═══ PROVIDED PASSAGE

2192. All Ancestors of a Node in a Directed Acyclic Graph

Problem

You are given a positive integer n representing the number of nodes of a Directed Acyclic Graph (DAG). The nodes are numbered from 0 to n - 1 (inclusive).

You are also given a 2D integer array edges, where edges[i] = [fromi, toi] denotes that there is a unidirectional edge from fromi to toi in the graph.

Return a list answer**, where *answer[i]* is the list of ancestors of the** ith **node, sorted in *ascending order***.

A node u is an ancestor of another node v if u can reach v via a set of edges.

  Example 1:

Input: n = 8, edgeList = [[0,3],[0,4],[1,3],[2,4],[2,7],[3,5],[3,6],[3,7],[4,6]]
Output: [[],[],[],[0,1],[0,2],[0,1,3],[0,1,2,3,4],[0,1,2,3]]
Explanation:
The above diagram represents the input graph.
- Nodes 0, 1, and 2 do not have any ancestors.
- Node 3 has two ancestors 0 and 1.
- Node 4 has two ancestors 0 and 2.
- Node 5 has three ancestors 0, 1, and 3.
- Node 6 has five ancestors 0, 1, 2, 3, and 4.
- Node 7 has four ancestors 0, 1, 2, and 3.

Example 2:

Input: n = 5, edgeList = [[0,1],[0,2],[0,3],[0,4],[1,2],[1,3],[1,4],[2,3],[2,4],[3,4]]
Output: [[],[0],[0,1],[0,1,2],[0,1,2,3]]
Explanation:
The above diagram represents the input graph.
- Node 0 does not have any ancestor.
- Node 1 has one ancestor 0.
- Node 2 has two ancestors 0 and 1.
- Node 3 has three ancestors 0, 1, and 2.
- Node 4 has four ancestors 0, 1, 2, and 3.

  Constraints:

• 1 <= n <= 1000

• 0 <= edges.length <= min(2000, n * (n - 1) / 2)

• edges[i].length == 2

• 0 <= fromi, toi <= n - 1

• fromi != toi

• There are no duplicate edges.

• The graph is directed and acyclic.

══════
═══ DATA SECTION

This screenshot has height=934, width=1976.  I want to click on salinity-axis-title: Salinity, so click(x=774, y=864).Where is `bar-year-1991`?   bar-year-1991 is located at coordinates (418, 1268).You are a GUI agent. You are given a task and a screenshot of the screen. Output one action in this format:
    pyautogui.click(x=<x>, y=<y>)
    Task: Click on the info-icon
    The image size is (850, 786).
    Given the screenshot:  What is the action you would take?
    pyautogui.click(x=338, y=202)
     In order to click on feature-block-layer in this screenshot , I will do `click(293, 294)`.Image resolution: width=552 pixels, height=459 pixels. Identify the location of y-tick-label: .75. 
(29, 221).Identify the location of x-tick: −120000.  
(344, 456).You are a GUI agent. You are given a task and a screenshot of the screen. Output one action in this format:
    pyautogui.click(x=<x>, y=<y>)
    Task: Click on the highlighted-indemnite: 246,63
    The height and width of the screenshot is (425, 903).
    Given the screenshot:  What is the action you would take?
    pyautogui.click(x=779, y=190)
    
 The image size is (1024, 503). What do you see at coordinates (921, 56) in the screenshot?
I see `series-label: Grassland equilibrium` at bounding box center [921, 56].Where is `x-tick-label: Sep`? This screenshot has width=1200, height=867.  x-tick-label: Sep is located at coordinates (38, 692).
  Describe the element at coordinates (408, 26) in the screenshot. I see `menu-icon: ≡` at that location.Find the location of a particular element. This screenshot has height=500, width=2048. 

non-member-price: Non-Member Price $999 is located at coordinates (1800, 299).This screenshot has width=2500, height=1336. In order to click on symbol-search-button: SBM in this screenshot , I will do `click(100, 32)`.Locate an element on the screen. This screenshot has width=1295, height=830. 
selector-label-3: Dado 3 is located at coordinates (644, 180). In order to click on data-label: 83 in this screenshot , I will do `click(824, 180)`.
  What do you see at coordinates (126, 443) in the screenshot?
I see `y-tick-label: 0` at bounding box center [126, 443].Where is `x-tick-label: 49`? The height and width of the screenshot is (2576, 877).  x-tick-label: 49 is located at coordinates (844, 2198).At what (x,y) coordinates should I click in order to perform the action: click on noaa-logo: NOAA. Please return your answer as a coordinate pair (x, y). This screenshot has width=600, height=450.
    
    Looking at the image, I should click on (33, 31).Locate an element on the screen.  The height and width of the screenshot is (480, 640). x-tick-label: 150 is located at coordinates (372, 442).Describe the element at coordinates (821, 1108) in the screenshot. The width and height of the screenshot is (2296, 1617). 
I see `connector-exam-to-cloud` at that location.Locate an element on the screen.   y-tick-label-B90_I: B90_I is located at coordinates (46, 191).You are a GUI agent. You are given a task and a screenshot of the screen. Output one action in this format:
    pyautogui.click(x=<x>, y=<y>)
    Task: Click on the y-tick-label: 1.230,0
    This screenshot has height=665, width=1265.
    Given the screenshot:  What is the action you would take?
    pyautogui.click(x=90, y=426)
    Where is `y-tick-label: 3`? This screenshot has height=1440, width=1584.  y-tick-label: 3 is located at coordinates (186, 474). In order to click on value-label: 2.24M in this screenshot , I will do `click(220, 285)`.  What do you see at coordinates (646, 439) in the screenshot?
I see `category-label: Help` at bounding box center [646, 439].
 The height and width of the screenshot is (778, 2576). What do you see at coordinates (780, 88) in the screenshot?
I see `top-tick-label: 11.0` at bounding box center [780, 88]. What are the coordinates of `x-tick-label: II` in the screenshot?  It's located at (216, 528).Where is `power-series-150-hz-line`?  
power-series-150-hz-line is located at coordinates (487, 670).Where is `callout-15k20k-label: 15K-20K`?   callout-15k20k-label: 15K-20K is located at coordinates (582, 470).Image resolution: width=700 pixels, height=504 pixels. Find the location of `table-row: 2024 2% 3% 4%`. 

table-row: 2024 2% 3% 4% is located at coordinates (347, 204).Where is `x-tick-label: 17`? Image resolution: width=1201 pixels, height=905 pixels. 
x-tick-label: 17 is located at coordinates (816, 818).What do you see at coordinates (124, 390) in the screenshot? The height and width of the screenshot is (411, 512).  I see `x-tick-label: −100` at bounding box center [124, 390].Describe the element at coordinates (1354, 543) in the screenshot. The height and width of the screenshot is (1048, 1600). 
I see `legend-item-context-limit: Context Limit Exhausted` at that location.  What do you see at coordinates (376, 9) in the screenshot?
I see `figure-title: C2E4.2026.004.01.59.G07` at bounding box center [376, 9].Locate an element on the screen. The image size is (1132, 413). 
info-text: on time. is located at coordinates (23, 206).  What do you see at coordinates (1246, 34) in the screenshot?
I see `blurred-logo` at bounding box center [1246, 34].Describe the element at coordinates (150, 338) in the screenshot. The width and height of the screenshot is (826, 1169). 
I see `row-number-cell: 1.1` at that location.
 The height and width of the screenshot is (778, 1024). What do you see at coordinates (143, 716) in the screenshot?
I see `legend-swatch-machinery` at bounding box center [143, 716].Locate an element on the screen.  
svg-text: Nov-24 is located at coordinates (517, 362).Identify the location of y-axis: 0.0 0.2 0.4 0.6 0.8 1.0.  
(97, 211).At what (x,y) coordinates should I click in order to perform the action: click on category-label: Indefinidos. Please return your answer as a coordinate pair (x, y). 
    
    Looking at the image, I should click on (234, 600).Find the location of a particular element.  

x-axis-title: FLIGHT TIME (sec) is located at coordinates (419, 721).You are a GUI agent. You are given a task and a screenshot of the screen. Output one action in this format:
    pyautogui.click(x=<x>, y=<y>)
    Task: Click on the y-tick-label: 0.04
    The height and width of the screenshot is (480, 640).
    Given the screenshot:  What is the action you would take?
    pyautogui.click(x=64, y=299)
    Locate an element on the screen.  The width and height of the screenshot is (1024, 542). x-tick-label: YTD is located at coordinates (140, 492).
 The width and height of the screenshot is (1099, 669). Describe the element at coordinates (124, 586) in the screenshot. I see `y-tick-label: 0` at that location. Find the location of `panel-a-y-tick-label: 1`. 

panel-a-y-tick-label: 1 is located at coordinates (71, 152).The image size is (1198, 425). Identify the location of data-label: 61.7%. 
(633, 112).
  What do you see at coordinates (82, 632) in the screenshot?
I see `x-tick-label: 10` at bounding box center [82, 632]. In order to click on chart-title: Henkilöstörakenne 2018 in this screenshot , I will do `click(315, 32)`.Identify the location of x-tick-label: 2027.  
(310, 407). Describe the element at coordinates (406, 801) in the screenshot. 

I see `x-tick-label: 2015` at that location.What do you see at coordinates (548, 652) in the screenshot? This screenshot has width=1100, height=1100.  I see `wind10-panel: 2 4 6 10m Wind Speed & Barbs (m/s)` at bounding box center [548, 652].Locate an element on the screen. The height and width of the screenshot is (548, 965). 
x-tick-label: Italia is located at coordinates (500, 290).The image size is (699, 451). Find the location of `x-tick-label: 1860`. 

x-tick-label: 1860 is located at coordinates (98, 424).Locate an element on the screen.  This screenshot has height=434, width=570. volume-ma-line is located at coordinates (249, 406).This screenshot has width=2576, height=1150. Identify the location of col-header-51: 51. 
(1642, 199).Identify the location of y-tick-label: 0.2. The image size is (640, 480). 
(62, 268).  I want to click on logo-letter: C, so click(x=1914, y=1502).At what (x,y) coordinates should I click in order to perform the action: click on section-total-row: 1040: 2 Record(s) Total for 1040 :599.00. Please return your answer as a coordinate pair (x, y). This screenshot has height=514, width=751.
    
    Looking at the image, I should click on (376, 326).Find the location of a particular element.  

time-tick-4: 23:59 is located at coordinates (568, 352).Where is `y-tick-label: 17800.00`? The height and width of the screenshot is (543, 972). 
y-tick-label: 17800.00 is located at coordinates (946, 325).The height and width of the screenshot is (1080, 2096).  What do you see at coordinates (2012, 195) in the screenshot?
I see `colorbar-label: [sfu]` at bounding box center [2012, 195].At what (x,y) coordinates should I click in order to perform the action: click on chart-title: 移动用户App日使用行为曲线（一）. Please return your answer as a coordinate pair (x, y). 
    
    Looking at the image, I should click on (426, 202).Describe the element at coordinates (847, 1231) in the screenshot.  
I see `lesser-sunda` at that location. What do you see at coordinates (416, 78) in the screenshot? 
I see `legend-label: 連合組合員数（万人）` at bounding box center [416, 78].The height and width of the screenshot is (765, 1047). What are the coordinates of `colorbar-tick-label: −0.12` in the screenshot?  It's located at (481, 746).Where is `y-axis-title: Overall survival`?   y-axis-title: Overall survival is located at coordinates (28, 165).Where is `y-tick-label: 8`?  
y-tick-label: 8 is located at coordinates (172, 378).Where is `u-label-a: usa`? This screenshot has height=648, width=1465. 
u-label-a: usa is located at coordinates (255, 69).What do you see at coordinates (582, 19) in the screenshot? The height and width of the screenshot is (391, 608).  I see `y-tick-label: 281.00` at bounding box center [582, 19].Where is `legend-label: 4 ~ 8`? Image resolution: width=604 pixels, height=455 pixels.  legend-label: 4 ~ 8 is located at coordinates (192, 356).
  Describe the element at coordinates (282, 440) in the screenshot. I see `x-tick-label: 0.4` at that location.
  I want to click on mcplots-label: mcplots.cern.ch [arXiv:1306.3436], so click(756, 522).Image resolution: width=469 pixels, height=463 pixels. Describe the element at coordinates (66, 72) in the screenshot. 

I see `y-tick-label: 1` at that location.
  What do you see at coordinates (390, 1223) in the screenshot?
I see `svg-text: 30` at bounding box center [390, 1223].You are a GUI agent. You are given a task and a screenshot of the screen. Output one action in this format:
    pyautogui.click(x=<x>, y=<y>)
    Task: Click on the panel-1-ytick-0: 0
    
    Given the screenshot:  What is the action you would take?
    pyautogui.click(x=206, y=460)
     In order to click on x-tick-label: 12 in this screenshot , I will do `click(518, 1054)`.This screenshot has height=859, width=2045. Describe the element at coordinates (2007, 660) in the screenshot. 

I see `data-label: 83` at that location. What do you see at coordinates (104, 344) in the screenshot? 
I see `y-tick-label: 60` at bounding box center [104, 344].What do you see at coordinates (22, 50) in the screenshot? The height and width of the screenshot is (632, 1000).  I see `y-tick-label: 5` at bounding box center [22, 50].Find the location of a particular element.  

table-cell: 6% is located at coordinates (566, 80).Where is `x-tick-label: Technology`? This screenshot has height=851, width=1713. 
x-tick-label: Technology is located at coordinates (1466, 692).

══════

PROMPT: Reproduce the span of the DAG ancestors problem that starts with "- Node 0 does" and goes on through "min(2000, n * (n - 1) / 2)".

TASK RESULT:
- Node 0 does not have any ancestor.
- Node 1 has one ancestor 0.
- Node 2 has two ancestors 0 and 1.
- Node 3 has three ancestors 0, 1, and 2.
- Node 4 has four ancestors 0, 1, 2, and 3.

  Constraints:

• 1 <= n <= 1000

• 0 <= edges.length <= min(2000, n * (n - 1) / 2)